• **GIVEN ENTRIES**
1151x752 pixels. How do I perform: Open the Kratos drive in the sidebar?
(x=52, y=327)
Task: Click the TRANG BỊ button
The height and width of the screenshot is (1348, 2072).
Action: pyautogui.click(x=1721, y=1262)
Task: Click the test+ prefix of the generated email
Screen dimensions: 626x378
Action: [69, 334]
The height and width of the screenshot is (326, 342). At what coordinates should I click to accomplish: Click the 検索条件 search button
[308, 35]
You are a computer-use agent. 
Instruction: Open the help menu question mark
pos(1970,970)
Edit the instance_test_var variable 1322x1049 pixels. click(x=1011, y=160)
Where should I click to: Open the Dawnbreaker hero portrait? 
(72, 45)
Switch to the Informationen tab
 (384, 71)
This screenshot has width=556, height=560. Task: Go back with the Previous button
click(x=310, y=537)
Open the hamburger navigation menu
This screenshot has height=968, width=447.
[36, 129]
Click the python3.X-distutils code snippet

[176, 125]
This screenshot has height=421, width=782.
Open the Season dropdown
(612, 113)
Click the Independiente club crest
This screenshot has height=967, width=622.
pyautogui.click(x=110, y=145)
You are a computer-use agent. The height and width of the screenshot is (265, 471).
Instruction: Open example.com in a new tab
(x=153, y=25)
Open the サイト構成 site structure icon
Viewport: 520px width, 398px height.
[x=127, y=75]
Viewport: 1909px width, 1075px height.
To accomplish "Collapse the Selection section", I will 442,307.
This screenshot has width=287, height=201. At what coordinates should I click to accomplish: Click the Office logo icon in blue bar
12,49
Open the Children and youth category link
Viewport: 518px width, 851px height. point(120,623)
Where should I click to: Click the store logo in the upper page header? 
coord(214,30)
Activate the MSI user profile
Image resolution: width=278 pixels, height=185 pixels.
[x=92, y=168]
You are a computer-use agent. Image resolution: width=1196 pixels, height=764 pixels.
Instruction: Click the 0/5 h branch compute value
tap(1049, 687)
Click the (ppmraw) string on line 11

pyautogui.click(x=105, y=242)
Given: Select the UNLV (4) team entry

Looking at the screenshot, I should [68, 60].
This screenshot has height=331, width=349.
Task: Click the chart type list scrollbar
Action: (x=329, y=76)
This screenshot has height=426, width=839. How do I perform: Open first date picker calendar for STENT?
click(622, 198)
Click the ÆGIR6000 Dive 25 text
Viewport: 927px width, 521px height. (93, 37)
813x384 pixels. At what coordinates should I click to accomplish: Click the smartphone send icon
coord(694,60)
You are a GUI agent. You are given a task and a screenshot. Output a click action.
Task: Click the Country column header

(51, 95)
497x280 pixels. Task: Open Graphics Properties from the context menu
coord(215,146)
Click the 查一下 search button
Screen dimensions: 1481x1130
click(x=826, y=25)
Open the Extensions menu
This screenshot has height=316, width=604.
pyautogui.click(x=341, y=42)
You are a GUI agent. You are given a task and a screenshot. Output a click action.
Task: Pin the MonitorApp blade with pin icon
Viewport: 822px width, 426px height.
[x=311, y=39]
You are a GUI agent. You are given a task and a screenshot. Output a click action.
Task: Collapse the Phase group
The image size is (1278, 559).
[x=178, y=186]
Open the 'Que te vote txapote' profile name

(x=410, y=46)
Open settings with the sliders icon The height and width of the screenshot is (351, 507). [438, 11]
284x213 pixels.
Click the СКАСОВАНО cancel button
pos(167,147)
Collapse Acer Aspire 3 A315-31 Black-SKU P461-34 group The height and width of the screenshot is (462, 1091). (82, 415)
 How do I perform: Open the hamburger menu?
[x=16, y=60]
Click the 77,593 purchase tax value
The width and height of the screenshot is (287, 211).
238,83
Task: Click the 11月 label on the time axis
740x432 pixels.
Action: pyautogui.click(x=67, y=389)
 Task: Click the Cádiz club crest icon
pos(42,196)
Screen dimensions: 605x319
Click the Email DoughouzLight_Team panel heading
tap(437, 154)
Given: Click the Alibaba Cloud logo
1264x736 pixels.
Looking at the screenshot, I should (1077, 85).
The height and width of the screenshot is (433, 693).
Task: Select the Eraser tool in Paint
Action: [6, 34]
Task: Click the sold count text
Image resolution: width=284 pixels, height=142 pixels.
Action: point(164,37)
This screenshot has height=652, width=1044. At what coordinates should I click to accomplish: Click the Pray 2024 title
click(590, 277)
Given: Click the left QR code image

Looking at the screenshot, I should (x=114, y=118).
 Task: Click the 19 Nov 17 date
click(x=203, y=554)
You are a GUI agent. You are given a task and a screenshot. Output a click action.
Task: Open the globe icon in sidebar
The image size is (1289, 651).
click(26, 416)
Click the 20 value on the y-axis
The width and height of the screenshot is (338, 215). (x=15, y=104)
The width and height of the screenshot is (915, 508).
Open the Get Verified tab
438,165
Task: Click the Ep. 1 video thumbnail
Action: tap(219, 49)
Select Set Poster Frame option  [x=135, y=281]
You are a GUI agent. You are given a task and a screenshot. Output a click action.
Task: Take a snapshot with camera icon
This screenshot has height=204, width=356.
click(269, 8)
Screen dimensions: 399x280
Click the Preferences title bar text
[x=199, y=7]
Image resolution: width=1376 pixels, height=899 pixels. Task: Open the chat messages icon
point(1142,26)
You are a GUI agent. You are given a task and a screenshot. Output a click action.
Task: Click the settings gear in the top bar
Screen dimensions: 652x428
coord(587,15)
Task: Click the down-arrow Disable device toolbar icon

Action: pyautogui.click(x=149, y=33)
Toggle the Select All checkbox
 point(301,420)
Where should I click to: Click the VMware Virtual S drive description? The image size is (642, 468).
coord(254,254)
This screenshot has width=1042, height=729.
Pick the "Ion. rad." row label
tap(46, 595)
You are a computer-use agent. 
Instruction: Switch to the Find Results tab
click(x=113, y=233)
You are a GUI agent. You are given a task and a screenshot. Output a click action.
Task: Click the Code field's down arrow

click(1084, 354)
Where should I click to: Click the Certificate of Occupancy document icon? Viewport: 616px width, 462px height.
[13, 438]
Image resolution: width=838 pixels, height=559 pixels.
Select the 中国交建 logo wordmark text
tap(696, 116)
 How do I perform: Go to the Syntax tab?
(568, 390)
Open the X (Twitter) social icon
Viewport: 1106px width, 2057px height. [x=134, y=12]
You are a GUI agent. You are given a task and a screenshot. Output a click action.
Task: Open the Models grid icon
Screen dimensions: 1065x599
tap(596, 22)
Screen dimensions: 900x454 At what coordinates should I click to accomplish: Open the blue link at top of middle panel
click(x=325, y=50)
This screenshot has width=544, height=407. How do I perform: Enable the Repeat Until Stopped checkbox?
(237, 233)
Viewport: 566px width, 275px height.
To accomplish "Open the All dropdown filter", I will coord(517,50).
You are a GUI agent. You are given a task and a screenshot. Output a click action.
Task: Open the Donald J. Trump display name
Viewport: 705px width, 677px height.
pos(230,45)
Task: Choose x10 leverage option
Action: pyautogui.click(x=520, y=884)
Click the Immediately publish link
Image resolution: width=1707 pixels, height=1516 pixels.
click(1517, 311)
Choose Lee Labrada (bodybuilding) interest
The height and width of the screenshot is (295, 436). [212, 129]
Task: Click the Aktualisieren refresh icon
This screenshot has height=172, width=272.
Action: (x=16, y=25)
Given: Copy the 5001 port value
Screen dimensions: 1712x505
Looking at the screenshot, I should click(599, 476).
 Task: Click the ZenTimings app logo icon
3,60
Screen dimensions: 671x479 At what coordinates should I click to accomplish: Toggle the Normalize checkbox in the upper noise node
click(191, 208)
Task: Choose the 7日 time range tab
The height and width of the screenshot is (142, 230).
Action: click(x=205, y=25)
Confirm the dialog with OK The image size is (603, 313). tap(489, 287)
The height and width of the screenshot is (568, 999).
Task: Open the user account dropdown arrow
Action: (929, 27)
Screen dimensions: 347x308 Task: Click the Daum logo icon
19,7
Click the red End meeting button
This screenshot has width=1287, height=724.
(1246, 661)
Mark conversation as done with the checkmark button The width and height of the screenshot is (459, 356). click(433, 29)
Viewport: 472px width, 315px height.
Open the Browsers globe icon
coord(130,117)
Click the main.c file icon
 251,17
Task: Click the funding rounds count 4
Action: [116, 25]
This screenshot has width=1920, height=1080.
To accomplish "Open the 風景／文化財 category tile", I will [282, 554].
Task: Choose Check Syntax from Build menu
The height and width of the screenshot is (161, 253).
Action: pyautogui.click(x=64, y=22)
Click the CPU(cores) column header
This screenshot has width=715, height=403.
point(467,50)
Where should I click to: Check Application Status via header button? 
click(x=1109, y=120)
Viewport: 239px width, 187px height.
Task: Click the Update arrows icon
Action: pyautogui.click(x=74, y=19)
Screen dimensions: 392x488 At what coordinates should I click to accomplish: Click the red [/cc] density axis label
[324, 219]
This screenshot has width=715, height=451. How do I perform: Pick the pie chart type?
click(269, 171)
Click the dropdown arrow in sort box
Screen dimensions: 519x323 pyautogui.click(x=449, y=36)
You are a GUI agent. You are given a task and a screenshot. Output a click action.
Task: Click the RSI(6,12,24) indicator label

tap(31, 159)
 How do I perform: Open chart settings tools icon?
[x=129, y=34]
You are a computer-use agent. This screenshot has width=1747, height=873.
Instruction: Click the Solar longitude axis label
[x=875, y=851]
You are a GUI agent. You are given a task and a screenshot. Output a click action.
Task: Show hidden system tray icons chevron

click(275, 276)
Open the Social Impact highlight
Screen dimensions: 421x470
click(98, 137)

• **GOAL OF THE EXERCISE**
Format the records from the line containing "Task: Click the test+" through the line containing "pos(1970,970)" as a two-column CSV with the header row input,output. Put each record on one row with every field quoted, and replace line breaks with spaces.

• **SOLUTION TO THIS EXERCISE**
input,output
"Task: Click the test+ prefix of the generated email Screen dimensions: 626x378","Action: [69, 334]"
"The height and width of the screenshot is (326, 342). At what coordinates should I click to accomplish: Click the 検索条件 search button","[308, 35]"
"You are a computer-use agent. Instruction: Open the help menu question mark","pos(1970,970)"